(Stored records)

------------------------------

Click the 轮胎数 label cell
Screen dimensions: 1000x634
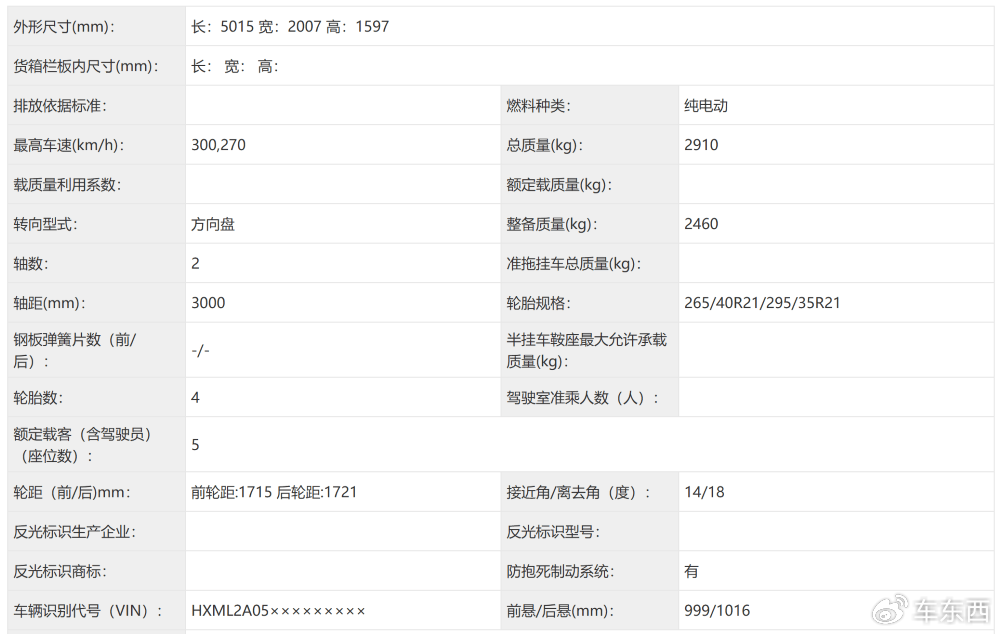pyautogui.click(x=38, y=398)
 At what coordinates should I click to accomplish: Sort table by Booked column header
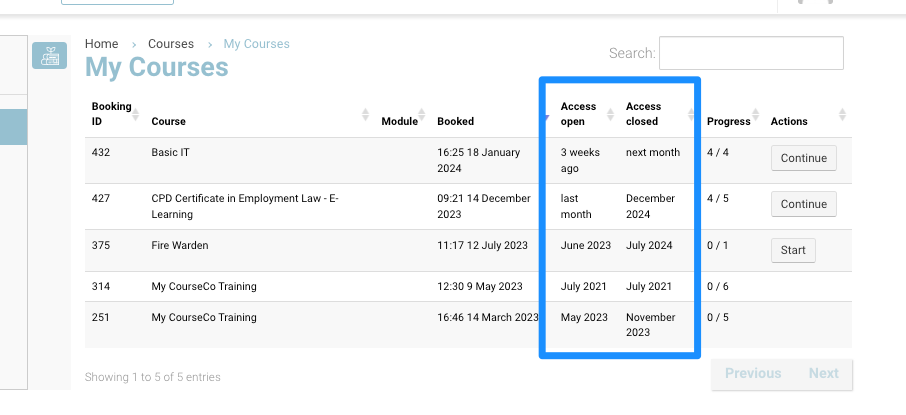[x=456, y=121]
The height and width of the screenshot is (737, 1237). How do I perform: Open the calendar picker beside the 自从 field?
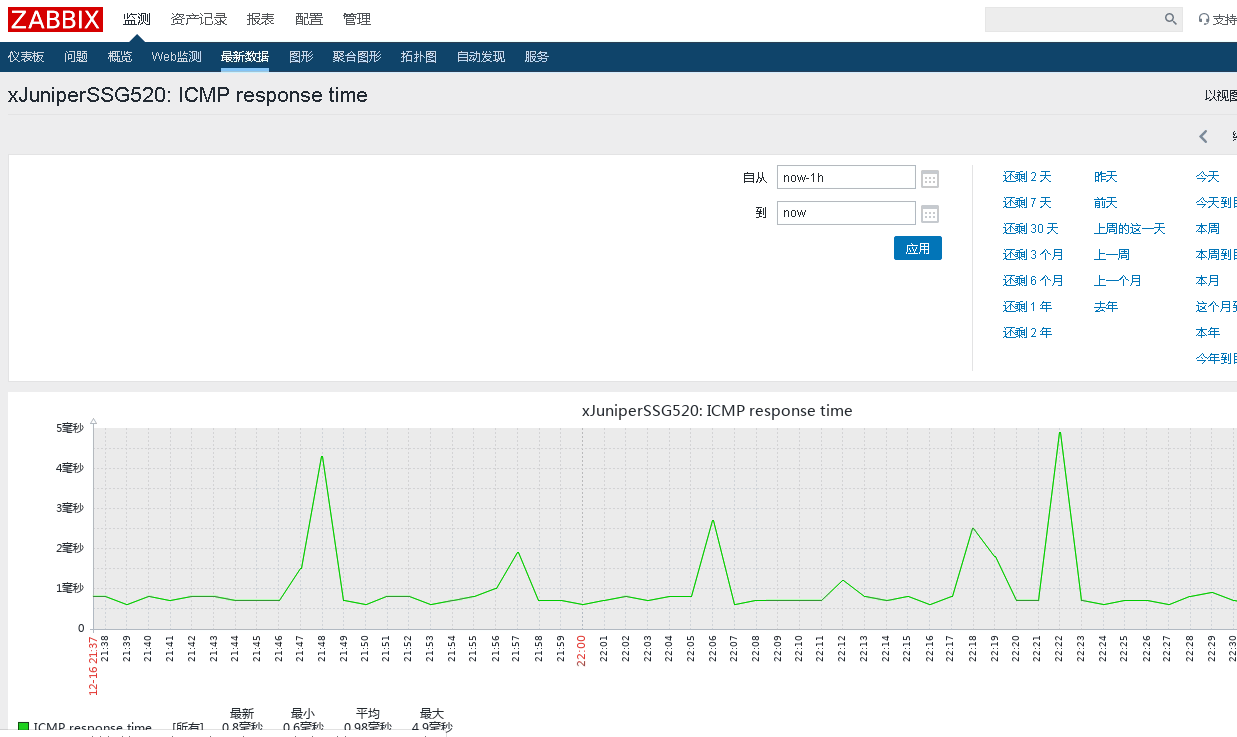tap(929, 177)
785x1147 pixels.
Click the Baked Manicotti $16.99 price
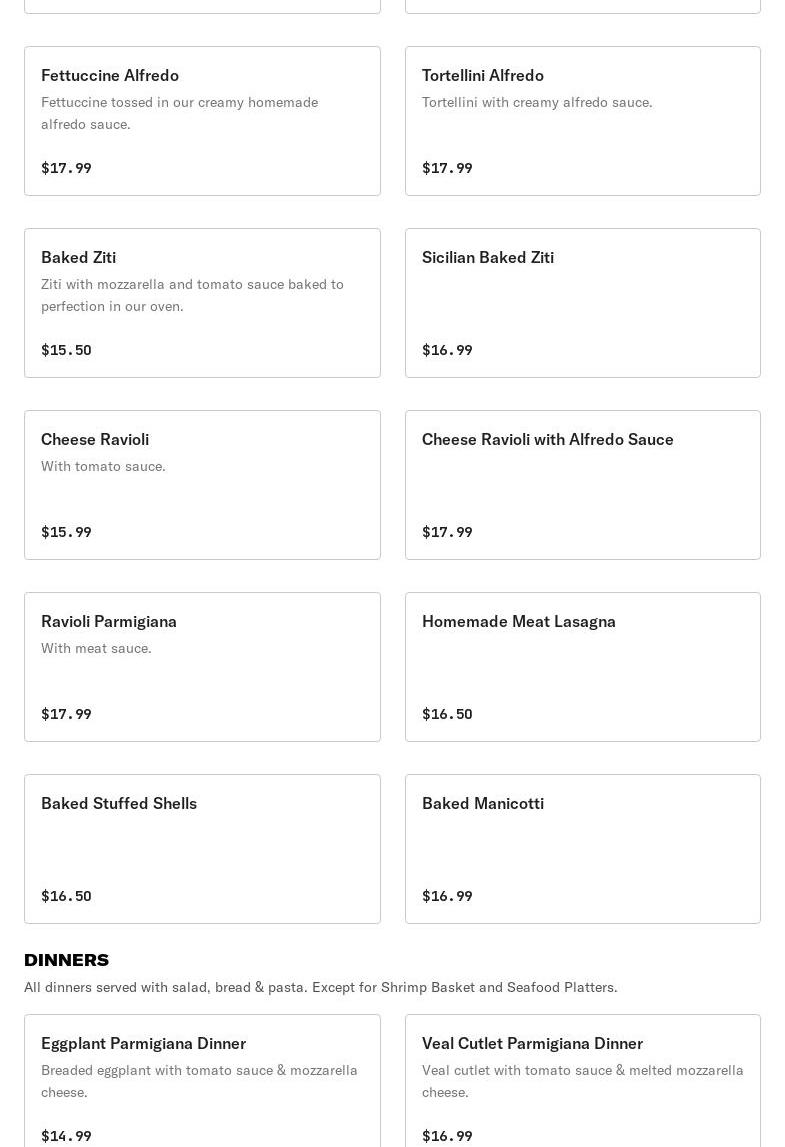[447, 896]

------------------------------

Take the line containing "At what coordinates" and every line after it up to the end of the entries, and quote them exactly. Both ends count; the pictures do not.

Your solution —
 At what coordinates should I click to accomplish: Sort table by Booked column header
[x=456, y=121]
The height and width of the screenshot is (737, 1237). How do I perform: Open the calendar picker beside the 自从 field?
tap(929, 177)
785x1147 pixels.
Click the Baked Manicotti $16.99 price
[447, 896]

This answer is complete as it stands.